▶ DATA SHOWN:
*-*-*

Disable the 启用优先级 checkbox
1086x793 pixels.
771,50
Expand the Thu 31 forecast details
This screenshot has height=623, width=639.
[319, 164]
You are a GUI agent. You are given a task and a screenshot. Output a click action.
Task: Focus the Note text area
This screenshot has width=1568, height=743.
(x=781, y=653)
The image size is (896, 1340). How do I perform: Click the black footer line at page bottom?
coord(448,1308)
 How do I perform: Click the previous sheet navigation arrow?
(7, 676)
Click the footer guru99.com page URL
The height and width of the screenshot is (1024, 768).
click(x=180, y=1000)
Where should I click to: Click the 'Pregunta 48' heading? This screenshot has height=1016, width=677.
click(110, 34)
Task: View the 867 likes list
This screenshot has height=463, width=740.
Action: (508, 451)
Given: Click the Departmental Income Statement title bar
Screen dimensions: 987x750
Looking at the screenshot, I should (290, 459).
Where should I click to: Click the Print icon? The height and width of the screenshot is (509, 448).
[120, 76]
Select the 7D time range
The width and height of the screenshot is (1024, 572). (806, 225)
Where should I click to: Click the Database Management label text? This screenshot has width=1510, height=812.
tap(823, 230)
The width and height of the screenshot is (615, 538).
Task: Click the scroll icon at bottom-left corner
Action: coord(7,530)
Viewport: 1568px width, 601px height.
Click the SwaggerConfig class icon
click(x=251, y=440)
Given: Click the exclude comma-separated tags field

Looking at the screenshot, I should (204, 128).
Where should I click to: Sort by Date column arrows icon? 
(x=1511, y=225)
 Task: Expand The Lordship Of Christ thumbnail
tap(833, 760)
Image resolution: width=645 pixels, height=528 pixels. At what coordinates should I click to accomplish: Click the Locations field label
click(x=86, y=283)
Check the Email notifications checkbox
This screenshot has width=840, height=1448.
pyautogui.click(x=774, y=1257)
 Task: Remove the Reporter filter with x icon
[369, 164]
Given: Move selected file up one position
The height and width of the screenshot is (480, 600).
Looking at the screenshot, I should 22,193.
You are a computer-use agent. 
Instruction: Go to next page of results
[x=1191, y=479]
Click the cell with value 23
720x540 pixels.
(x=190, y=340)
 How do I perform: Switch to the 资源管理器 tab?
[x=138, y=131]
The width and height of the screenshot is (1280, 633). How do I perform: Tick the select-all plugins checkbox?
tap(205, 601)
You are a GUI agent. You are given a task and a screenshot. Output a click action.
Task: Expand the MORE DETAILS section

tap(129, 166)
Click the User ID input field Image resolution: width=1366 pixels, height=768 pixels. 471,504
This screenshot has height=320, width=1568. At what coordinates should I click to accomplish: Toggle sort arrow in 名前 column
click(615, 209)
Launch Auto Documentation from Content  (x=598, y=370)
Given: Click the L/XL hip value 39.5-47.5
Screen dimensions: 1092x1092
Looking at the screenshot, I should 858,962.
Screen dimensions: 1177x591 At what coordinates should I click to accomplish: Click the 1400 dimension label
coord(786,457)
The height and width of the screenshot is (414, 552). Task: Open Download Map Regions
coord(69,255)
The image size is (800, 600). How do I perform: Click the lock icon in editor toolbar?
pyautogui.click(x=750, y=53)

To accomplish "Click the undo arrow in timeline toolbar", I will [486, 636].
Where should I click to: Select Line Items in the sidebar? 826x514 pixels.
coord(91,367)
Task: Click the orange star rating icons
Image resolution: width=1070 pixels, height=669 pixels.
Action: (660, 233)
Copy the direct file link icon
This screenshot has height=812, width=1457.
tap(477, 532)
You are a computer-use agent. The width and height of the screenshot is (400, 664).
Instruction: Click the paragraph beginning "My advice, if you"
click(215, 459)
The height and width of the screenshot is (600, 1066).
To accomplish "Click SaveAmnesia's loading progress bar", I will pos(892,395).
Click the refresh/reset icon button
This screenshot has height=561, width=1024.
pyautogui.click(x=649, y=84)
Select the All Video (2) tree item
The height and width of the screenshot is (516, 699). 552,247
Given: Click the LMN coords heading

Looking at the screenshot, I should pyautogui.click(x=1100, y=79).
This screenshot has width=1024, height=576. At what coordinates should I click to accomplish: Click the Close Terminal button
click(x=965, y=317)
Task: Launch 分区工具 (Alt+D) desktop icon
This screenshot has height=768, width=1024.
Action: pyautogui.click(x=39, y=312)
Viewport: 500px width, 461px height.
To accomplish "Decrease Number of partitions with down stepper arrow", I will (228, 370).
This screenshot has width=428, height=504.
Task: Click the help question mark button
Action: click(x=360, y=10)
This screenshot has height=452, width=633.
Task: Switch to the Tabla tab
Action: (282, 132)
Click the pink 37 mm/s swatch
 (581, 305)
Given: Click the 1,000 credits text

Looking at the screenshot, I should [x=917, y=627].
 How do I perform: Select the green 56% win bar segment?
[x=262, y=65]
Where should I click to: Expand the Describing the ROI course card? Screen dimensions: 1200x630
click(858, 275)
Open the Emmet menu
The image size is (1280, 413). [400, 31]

*-*-*

▶ WHAT IS REQUIRED: The material is to be given again in full and without variation.

▶ TASK ANSWER:
Disable the 启用优先级 checkbox
1086x793 pixels.
771,50
Expand the Thu 31 forecast details
This screenshot has height=623, width=639.
[319, 164]
You are a GUI agent. You are given a task and a screenshot. Output a click action.
Task: Focus the Note text area
This screenshot has width=1568, height=743.
(x=781, y=653)
The image size is (896, 1340). How do I perform: Click the black footer line at page bottom?
coord(448,1308)
 How do I perform: Click the previous sheet navigation arrow?
(7, 676)
Click the footer guru99.com page URL
The height and width of the screenshot is (1024, 768).
click(x=180, y=1000)
Where should I click to: Click the 'Pregunta 48' heading? This screenshot has height=1016, width=677.
click(110, 34)
Task: View the 867 likes list
This screenshot has height=463, width=740.
Action: (508, 451)
Given: Click the Departmental Income Statement title bar
Screen dimensions: 987x750
Looking at the screenshot, I should (290, 459).
Where should I click to: Click the Print icon? The height and width of the screenshot is (509, 448).
[120, 76]
Select the 7D time range
The width and height of the screenshot is (1024, 572). (806, 225)
Where should I click to: Click the Database Management label text? This screenshot has width=1510, height=812.
tap(823, 230)
The width and height of the screenshot is (615, 538).
Task: Click the scroll icon at bottom-left corner
Action: coord(7,530)
Viewport: 1568px width, 601px height.
Click the SwaggerConfig class icon
click(x=251, y=440)
Given: Click the exclude comma-separated tags field

Looking at the screenshot, I should (204, 128).
Where should I click to: Sort by Date column arrows icon? 
(x=1511, y=225)
 Task: Expand The Lordship Of Christ thumbnail
tap(833, 760)
Image resolution: width=645 pixels, height=528 pixels. At what coordinates should I click to accomplish: Click the Locations field label
click(x=86, y=283)
Check the Email notifications checkbox
This screenshot has width=840, height=1448.
pyautogui.click(x=774, y=1257)
 Task: Remove the Reporter filter with x icon
[369, 164]
Given: Move selected file up one position
The height and width of the screenshot is (480, 600).
Looking at the screenshot, I should 22,193.
You are a computer-use agent. 
Instruction: Go to next page of results
[x=1191, y=479]
Click the cell with value 23
720x540 pixels.
(x=190, y=340)
 How do I perform: Switch to the 资源管理器 tab?
[x=138, y=131]
The width and height of the screenshot is (1280, 633). How do I perform: Tick the select-all plugins checkbox?
tap(205, 601)
You are a GUI agent. You are given a task and a screenshot. Output a click action.
Task: Expand the MORE DETAILS section

tap(129, 166)
Click the User ID input field Image resolution: width=1366 pixels, height=768 pixels. 471,504
This screenshot has height=320, width=1568. At what coordinates should I click to accomplish: Toggle sort arrow in 名前 column
click(615, 209)
Launch Auto Documentation from Content  (x=598, y=370)
Given: Click the L/XL hip value 39.5-47.5
Screen dimensions: 1092x1092
Looking at the screenshot, I should 858,962.
Screen dimensions: 1177x591 At what coordinates should I click to accomplish: Click the 1400 dimension label
coord(786,457)
The height and width of the screenshot is (414, 552). Task: Open Download Map Regions
coord(69,255)
The image size is (800, 600). How do I perform: Click the lock icon in editor toolbar?
pyautogui.click(x=750, y=53)

To accomplish "Click the undo arrow in timeline toolbar", I will [486, 636].
Where should I click to: Select Line Items in the sidebar? 826x514 pixels.
coord(91,367)
Task: Click the orange star rating icons
Image resolution: width=1070 pixels, height=669 pixels.
Action: (660, 233)
Copy the direct file link icon
This screenshot has height=812, width=1457.
tap(477, 532)
You are a computer-use agent. The width and height of the screenshot is (400, 664).
Instruction: Click the paragraph beginning "My advice, if you"
click(215, 459)
The height and width of the screenshot is (600, 1066).
To accomplish "Click SaveAmnesia's loading progress bar", I will pos(892,395).
Click the refresh/reset icon button
This screenshot has height=561, width=1024.
pyautogui.click(x=649, y=84)
Select the All Video (2) tree item
The height and width of the screenshot is (516, 699). 552,247
Given: Click the LMN coords heading

Looking at the screenshot, I should pyautogui.click(x=1100, y=79).
This screenshot has width=1024, height=576. At what coordinates should I click to accomplish: Click the Close Terminal button
click(x=965, y=317)
Task: Launch 分区工具 (Alt+D) desktop icon
This screenshot has height=768, width=1024.
Action: pyautogui.click(x=39, y=312)
Viewport: 500px width, 461px height.
To accomplish "Decrease Number of partitions with down stepper arrow", I will (228, 370).
This screenshot has width=428, height=504.
Task: Click the help question mark button
Action: click(x=360, y=10)
This screenshot has height=452, width=633.
Task: Switch to the Tabla tab
Action: (282, 132)
Click the pink 37 mm/s swatch
 (581, 305)
Given: Click the 1,000 credits text

Looking at the screenshot, I should [x=917, y=627].
 How do I perform: Select the green 56% win bar segment?
[x=262, y=65]
Where should I click to: Expand the Describing the ROI course card? Screen dimensions: 1200x630
click(858, 275)
Open the Emmet menu
The image size is (1280, 413). [400, 31]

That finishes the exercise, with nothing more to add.